((

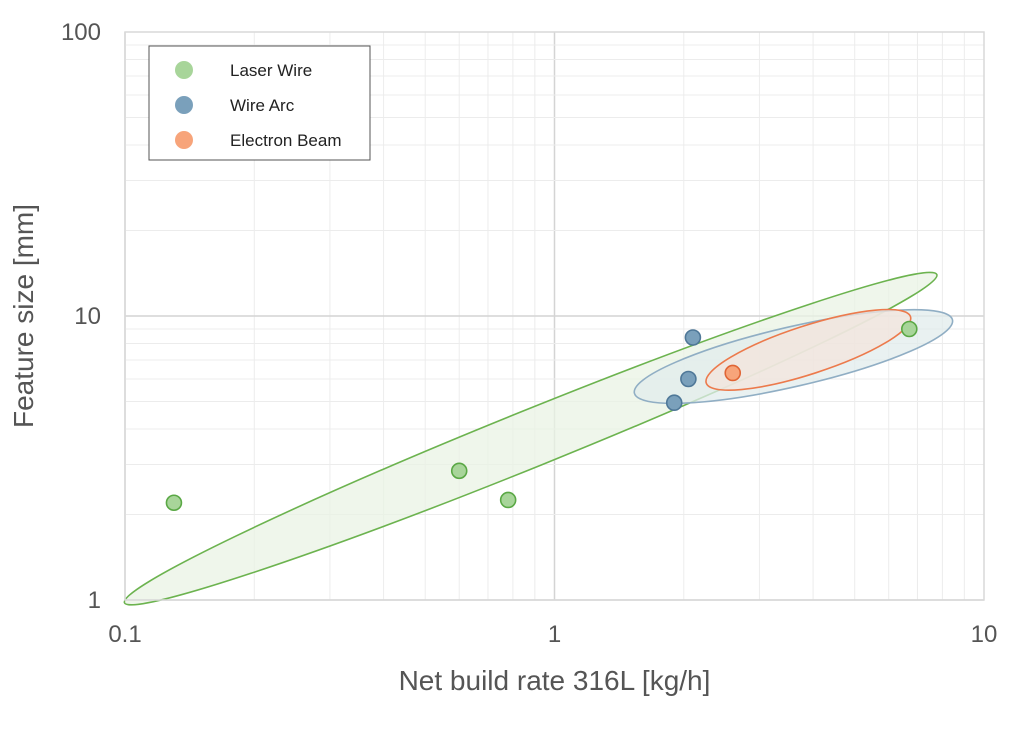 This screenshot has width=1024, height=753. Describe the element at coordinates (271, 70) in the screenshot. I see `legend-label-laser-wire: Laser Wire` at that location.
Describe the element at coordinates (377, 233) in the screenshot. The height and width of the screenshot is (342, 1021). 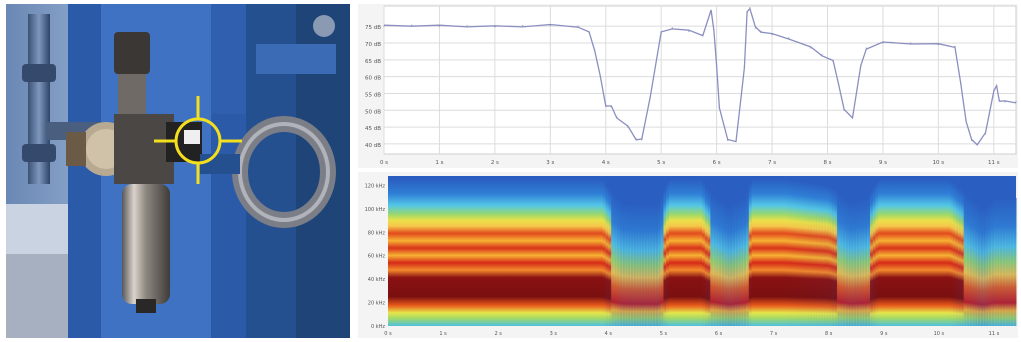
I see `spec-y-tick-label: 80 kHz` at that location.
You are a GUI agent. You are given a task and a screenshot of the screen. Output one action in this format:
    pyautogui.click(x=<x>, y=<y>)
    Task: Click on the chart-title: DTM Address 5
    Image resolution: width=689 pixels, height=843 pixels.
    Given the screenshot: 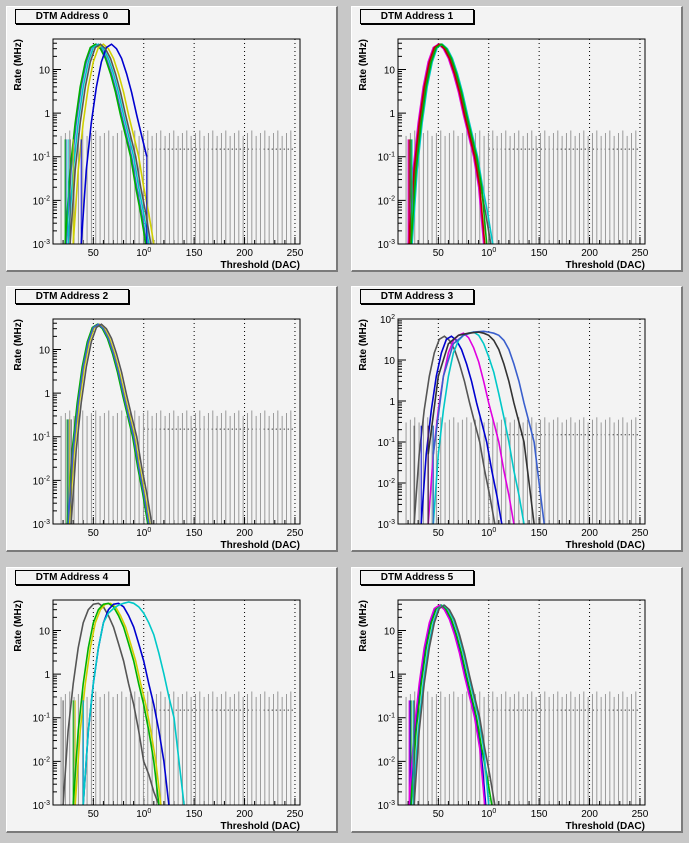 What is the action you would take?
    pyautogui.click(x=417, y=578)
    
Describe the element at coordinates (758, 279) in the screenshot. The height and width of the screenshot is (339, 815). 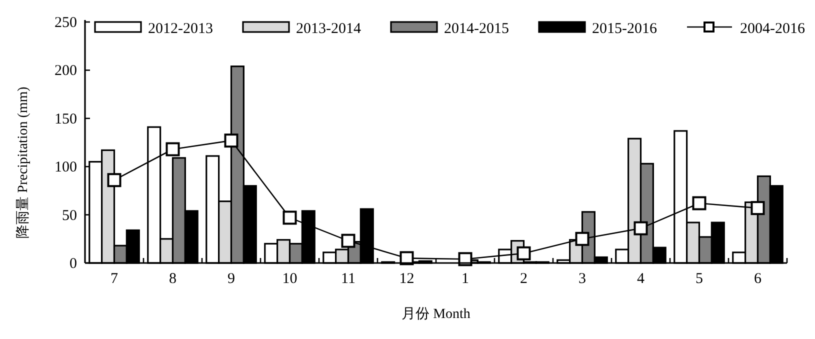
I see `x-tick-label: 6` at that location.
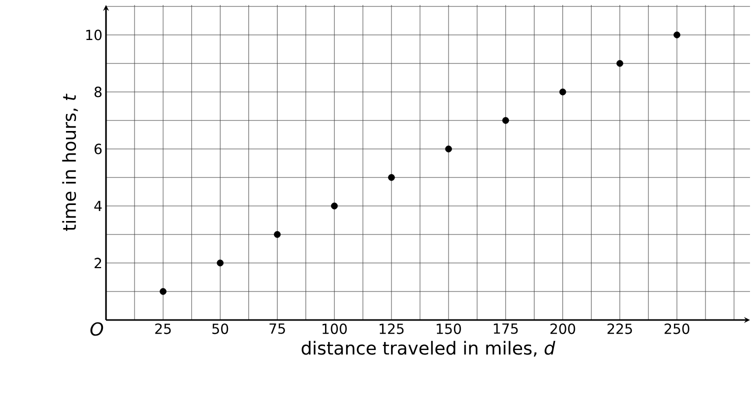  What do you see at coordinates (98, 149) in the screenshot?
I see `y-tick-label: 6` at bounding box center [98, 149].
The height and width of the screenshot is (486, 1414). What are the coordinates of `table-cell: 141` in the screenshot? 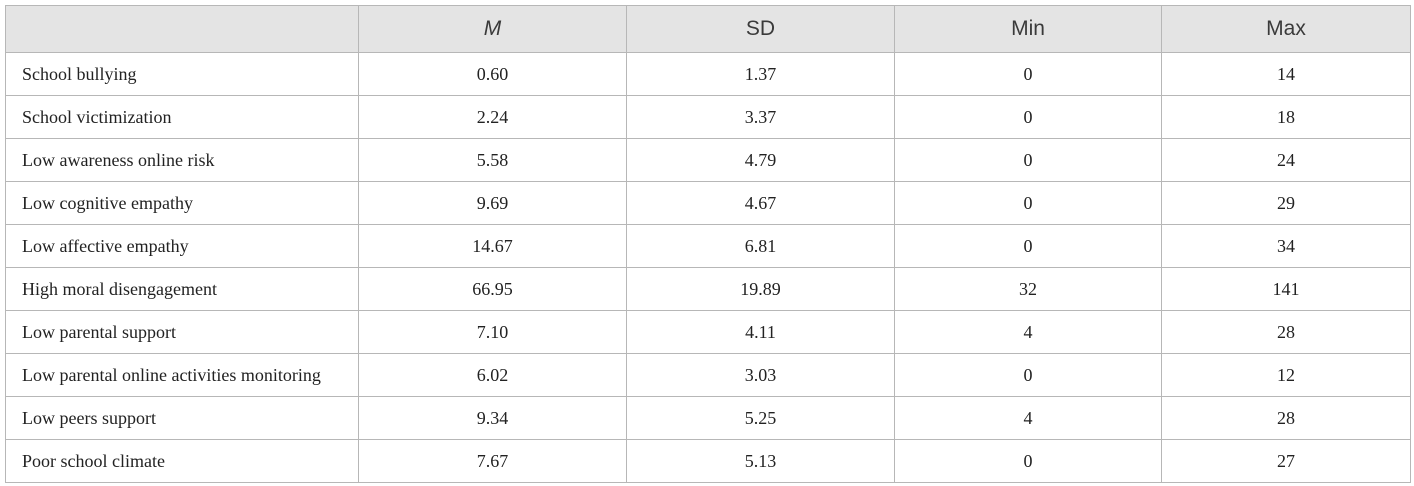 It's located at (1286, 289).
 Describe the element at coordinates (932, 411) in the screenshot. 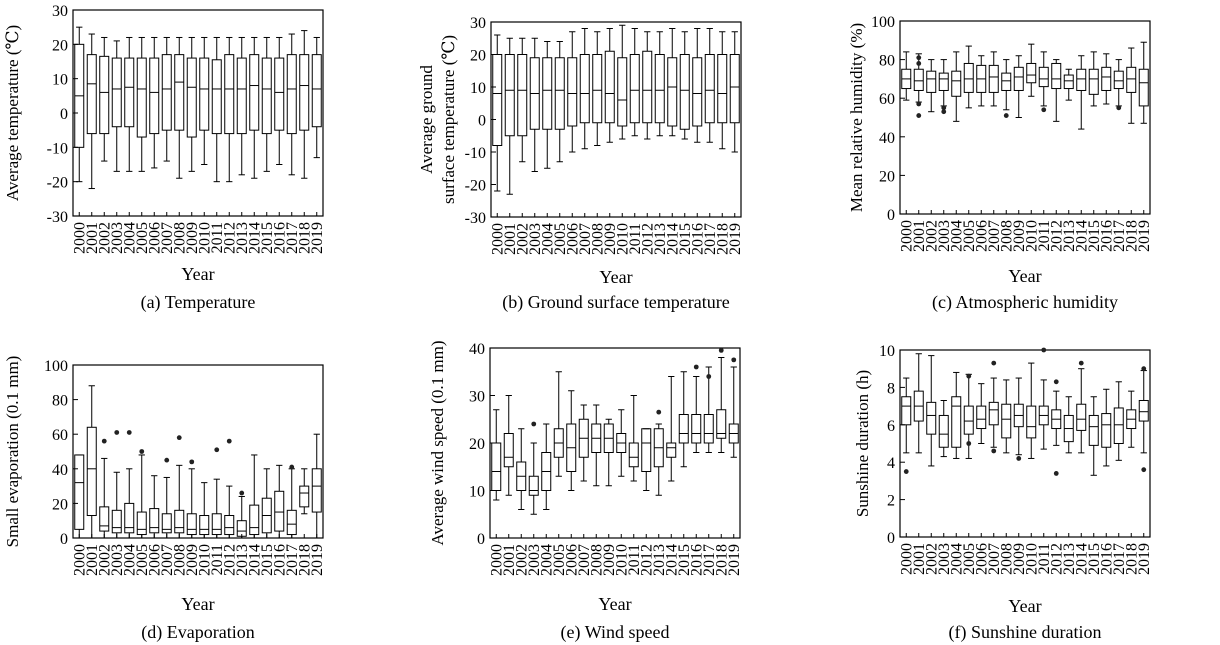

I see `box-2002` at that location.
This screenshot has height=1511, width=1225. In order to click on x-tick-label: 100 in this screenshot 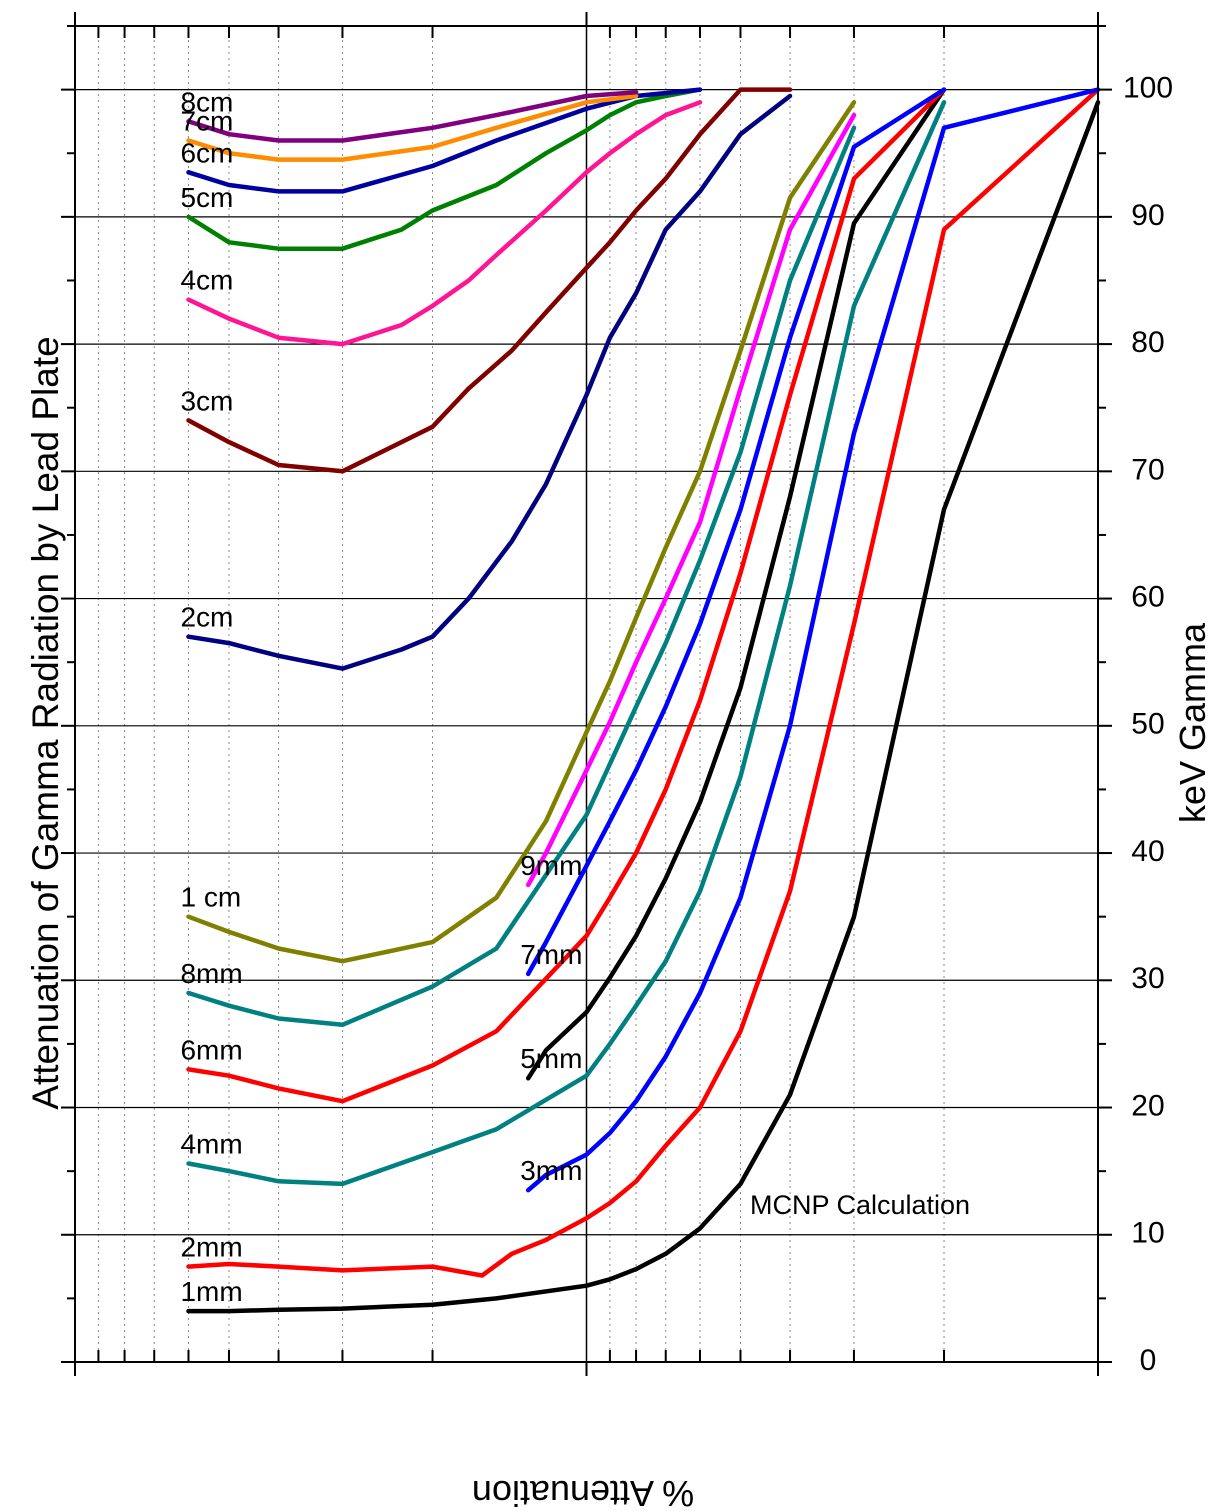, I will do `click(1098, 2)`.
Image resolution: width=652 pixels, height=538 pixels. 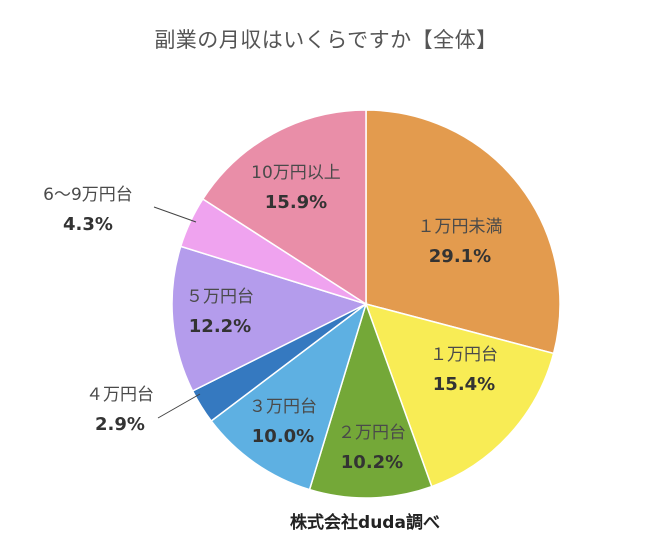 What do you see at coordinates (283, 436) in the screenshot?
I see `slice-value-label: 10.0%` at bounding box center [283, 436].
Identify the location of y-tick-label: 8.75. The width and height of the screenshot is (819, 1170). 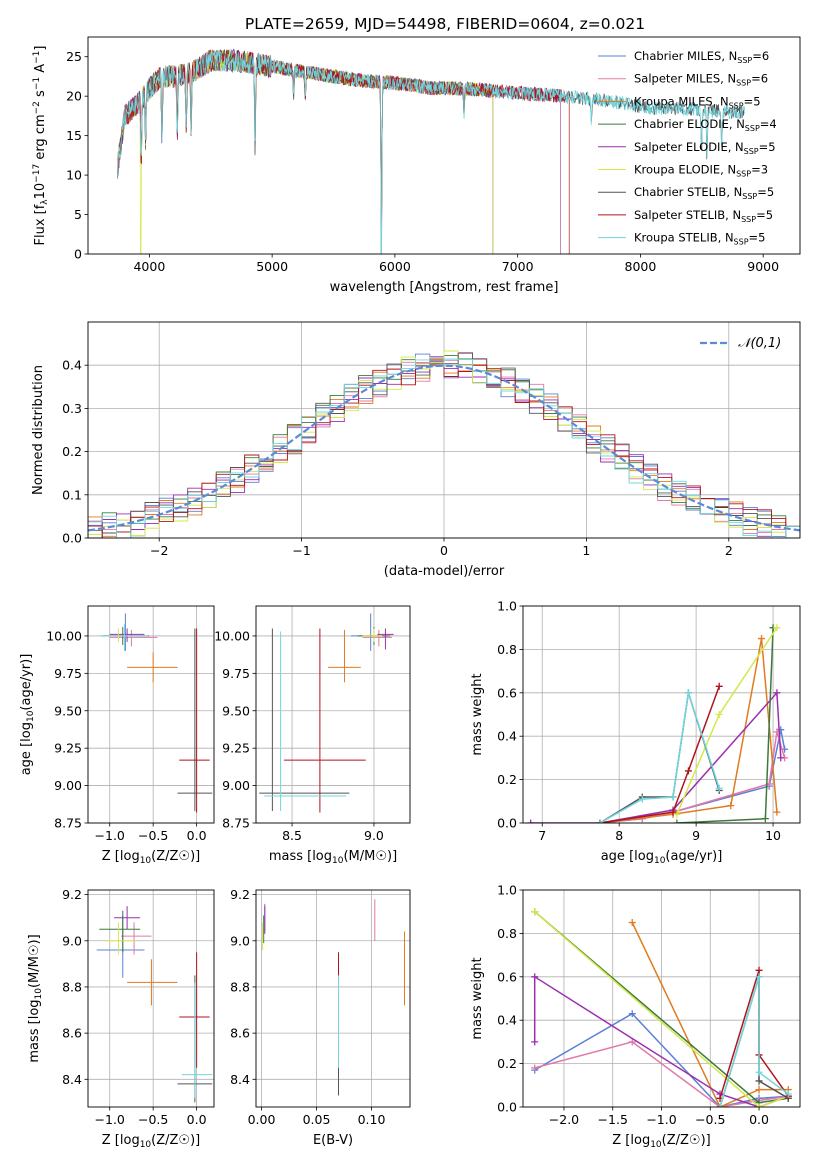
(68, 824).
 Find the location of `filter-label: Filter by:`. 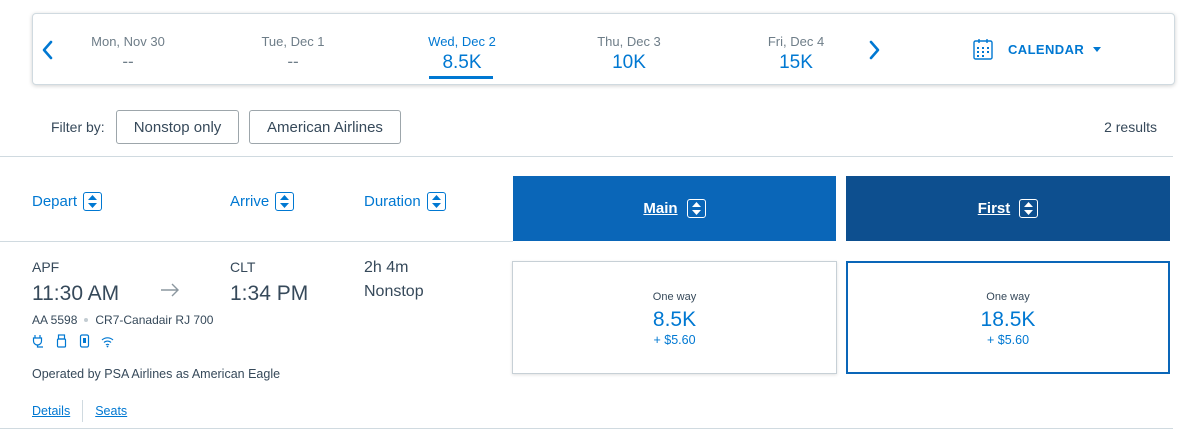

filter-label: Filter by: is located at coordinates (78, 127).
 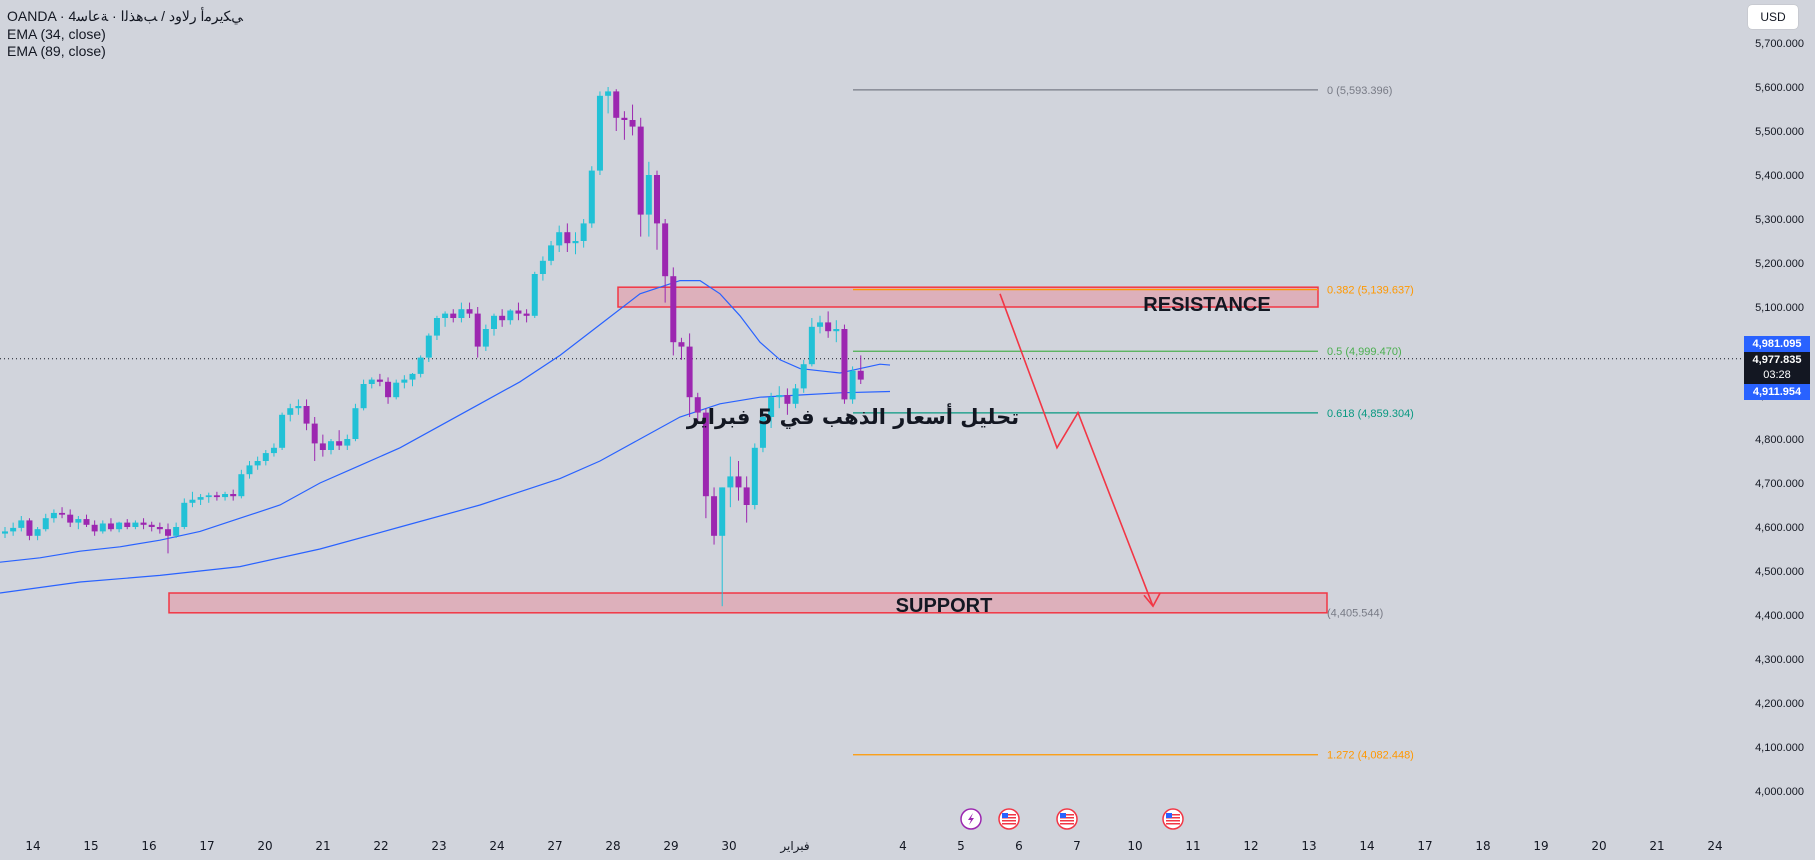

))

Request:
Retype the data word for word, starting with the line that contains "Identify the location" and going on through the end of the data. Leave the pictures out of your copy.

Expected answer:
Identify the location of y-tick-label: 8.75. The width and height of the screenshot is (819, 1170). 
(68, 824).
 Find the location of `filter-label: Filter by:`. 

filter-label: Filter by: is located at coordinates (78, 127).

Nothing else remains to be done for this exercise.